Recovery options

You can use recovery options to move forward in the event of abnormal job completions and to resolve any issues efficiently, minimizing downtime. This feature ensures smooth and efficient job runs, even in the event of unexpected interruptions.

When you create or update a job, you can specify the recovery options either to proceed further or stop in the event of a failure. This gives you a method to manage any incomplete tasks or processes that are left unresolved. You can rerun the same job or run another job to resolve the issue with the parent job. This flexibility helps in efficiently resolving any issues and minimizing downtime. The jobs run on workstations may stop abnormally due to various reasons. Sometimes it might be due to a technical glitch or may be due to the failure of any associated services. You can use the recovery option to progress further if any jobs are finished abnormally.

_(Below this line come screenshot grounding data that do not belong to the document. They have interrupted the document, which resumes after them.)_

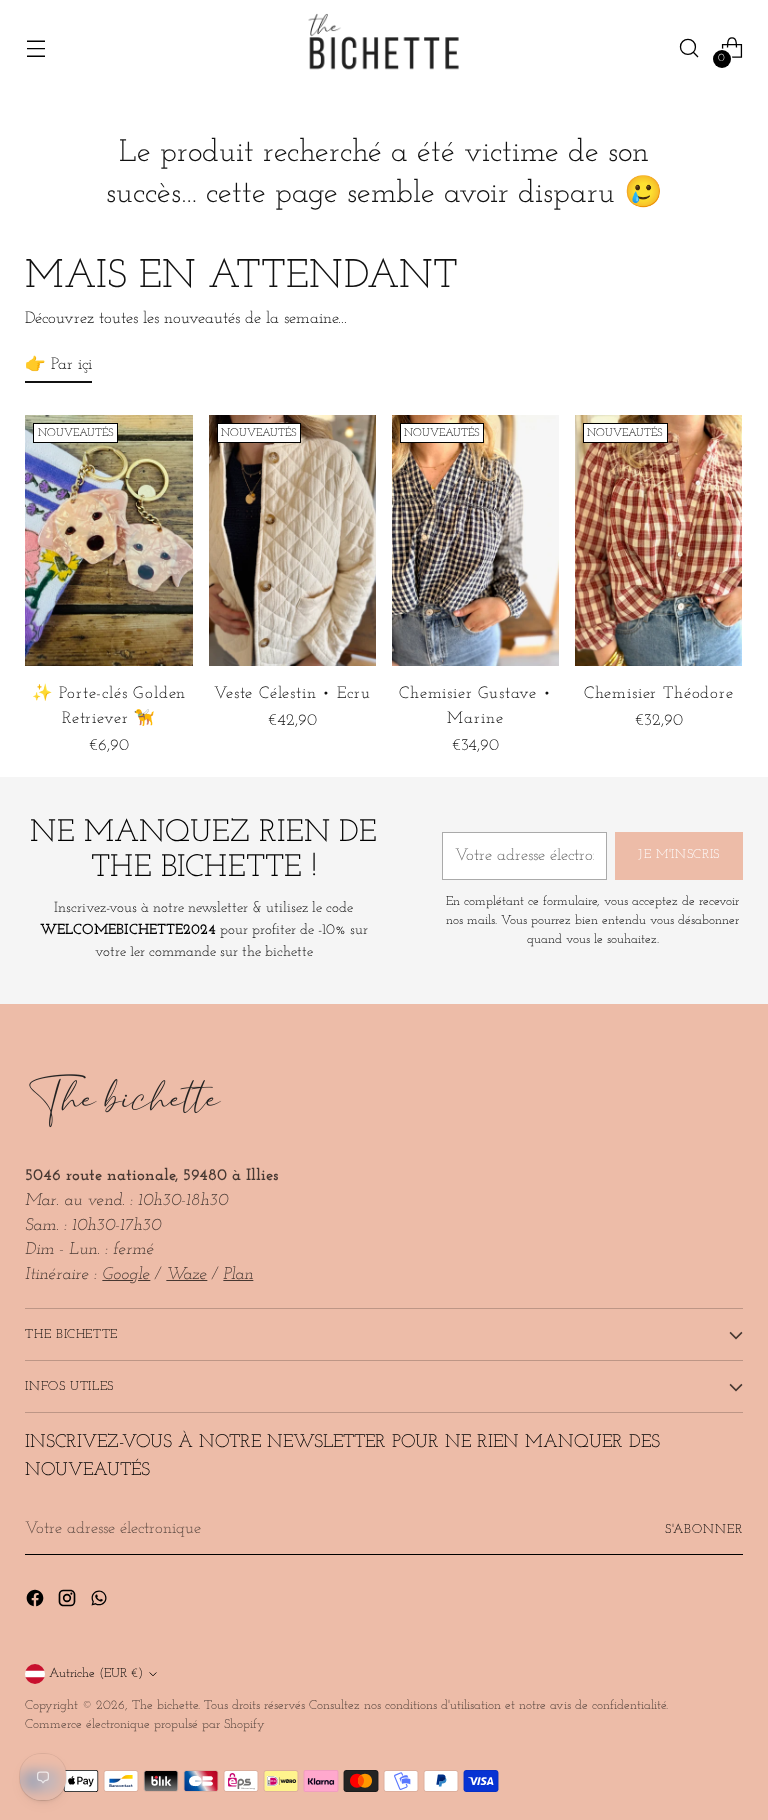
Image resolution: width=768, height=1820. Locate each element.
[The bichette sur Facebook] (37, 1602)
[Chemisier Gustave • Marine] (475, 540)
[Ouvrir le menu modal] (35, 48)
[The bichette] (384, 48)
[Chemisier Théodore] (658, 540)
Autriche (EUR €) (96, 1673)
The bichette (165, 1705)
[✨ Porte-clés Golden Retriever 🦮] (108, 540)
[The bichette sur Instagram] (69, 1602)
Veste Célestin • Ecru (292, 694)
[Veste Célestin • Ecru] (292, 540)
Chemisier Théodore (659, 694)
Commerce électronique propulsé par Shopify (145, 1724)
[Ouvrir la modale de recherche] (689, 48)
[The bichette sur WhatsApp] (101, 1602)
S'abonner (704, 1529)
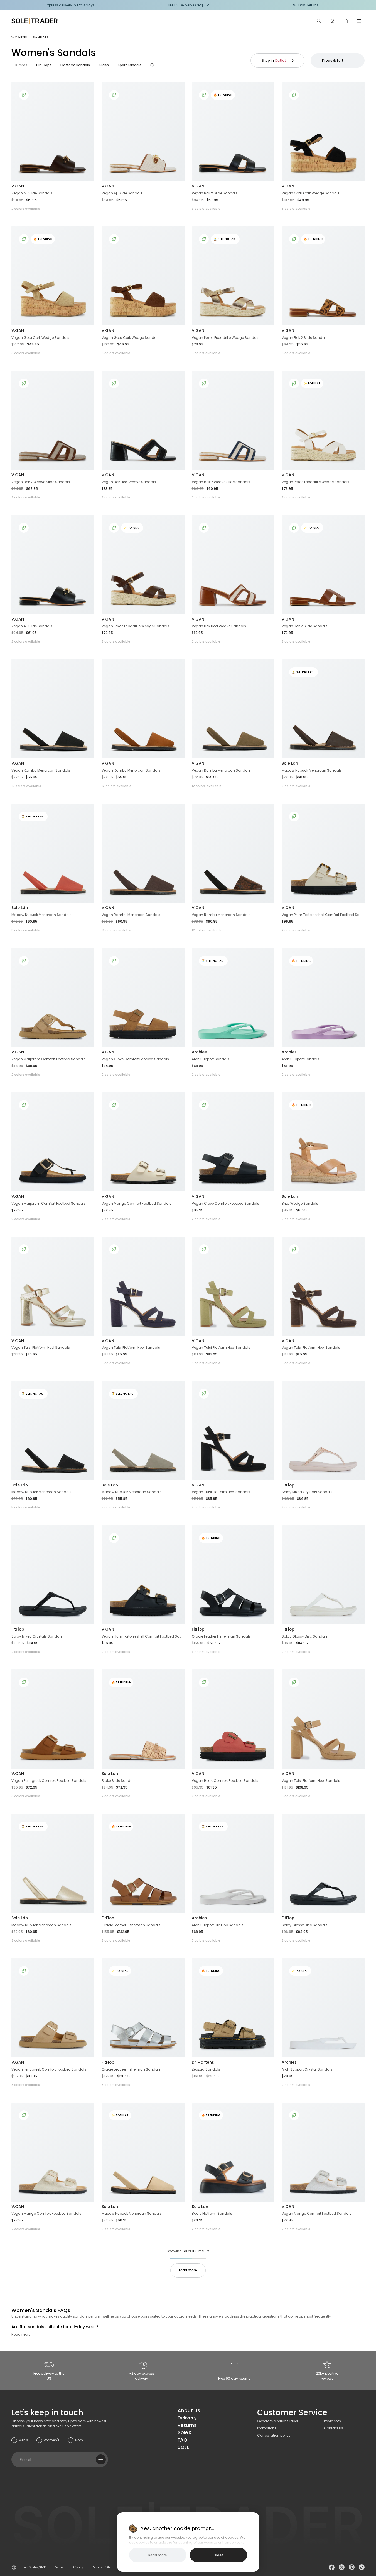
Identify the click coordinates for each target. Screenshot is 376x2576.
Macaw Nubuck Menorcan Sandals (312, 770)
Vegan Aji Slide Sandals (31, 193)
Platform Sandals (75, 65)
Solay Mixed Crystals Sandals (307, 1492)
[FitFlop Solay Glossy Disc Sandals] (323, 1574)
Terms (59, 2567)
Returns (187, 2425)
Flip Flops (43, 65)
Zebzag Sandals (206, 2069)
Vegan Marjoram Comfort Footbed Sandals (48, 1059)
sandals (41, 37)
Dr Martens (203, 2062)
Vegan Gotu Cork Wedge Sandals (311, 193)
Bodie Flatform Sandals (212, 2213)
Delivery (187, 2417)
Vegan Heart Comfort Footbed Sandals (225, 1780)
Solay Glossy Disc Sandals (305, 1636)
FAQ (182, 2440)
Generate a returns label (277, 2421)
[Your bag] (345, 20)
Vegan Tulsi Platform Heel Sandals (40, 1347)
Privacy (78, 2567)
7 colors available (116, 1219)
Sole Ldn (290, 763)
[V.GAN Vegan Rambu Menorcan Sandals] (52, 708)
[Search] (319, 20)
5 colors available (116, 1363)
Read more (20, 2334)
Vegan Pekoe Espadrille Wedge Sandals (225, 337)
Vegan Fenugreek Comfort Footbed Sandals (48, 1780)
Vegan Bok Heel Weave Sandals (129, 482)
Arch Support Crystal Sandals (307, 2069)
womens (19, 37)
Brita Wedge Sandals (300, 1203)
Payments (332, 2421)
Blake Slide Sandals (119, 1780)
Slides (104, 65)
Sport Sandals (129, 65)
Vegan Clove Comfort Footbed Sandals (135, 1059)
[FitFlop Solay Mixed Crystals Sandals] (323, 1430)
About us (189, 2410)
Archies (199, 1052)
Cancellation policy (274, 2435)
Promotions (266, 2428)
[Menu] (359, 20)
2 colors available (25, 208)
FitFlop (288, 1485)
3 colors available (206, 208)
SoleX (184, 2432)
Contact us (333, 2428)
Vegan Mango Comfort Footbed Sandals (136, 1203)
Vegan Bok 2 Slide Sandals (215, 193)
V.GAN (17, 186)
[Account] (332, 20)
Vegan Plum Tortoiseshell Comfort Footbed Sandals (322, 914)
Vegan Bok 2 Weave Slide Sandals (40, 482)
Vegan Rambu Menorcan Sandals (40, 770)
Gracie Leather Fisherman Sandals (221, 1636)
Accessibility (101, 2567)
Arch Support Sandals (210, 1059)
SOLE (183, 2447)
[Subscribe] (101, 2459)
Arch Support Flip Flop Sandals (218, 1925)
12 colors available (26, 786)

Syntax and command line options

You can edit the job definition file as follows to add recovery options:
recovery 
[stop | 
continue |
rerun [same_workstation][repeatevery hhmm][for number attempts]]
[after [[folder/]workstation#][folder/]jobname]
Stop
You can add this option to stop the job stream from proceeding further if the job ends abnormally.
Continue
You can add this option to continue with the successor job, if the predecessor fails.
Rerun
Add this option to rerun the same job or another job to resolve the issue if the job fails. You can also customize the rerun option with the following parameters to run specific scenarios.
same workstation
If you add this option, the job runs on the same workstation where it was run earlier.
repeat every (hhmm)
You can specify the time interval between each rerun in the hhmm format.
number of attempts
You can specify the number of times you want to rerun the job. If you do not specify any value, the job reruns once.
after [[folder/]workstation#][folder/]jobname
You can specify the recovery job. The recovery job can be any job definition in the database. The recovery job can also be a job that is used to fix the issue of the successor job. If you want to use a job definition that is stored in a remote workstation, specify the workstation with or without the folder name.
Different scenarios with recovery options
If the job fails you can use the recovery options to run different scenarios. The following criteria and table explains how the jobs are run when the recovery options are added in the job definition.
  • The CRIC job stream contains two jobs, JOB A and JOB B. The JOB B is internally dependent on JOB A and does not start if JOB A fails. The recovery job for JOB A is recoveryjob.
Recovery job Stop continue rerun
No If JOB A ends in ABEND status, then JOB B is not started at all. You can use the confirm command to change the status of JOB A to SUCC, to initiate JOB B. After JOB A reaches any one of its final states (SUCC, FAIL, ABEND, or SUPPR), JOB B starts.
Important: If there is a conditional dependency (See Dependency keywords) between JOB A and JOB B, then it must be satisfied to start JOB B.
If JOB A ends in ABEND status, it triggers a rerun. If it succeeds then JOB B starts. If the rerun fails, then JOB A is run again until it reaches a successful state. The process continues until the value specified in the number of attempts is reached. If no value is specified for number of attempts, then the job is rerun only once. You can use the confirm command to change the status of JOB A to SUCC, to initiate JOB B.
Yes If JOB A ends in ABEND status, then the recoveryjob is initiated. If the recoveryjob is successful then JOB B runs. If the recoveryjob fails, the process is stopped. If JOB A ends in ABEND status, the recoveryjob is run and JOB B starts, unless the recoveryjob ends in FAIL status, in which case the process stops and JOB B does not run. If JOB A ends abnormally, it triggers the recoveryjob. If it ends successfully JOB A runs again.
Note: The recovery job does not show in the Orchestration Monitor, as only the last instance of a job is displayed. Check in Run instances for information about the recovery job.
If JOB A fails after a successful run of recoveryjob, the process is repeated and continues until the value specified in the number of attempts is reached. If no value is specified for number of attempts, the job reruns only once. If the recoveryjob fails, then JOB A is not initiated and the process is stopped.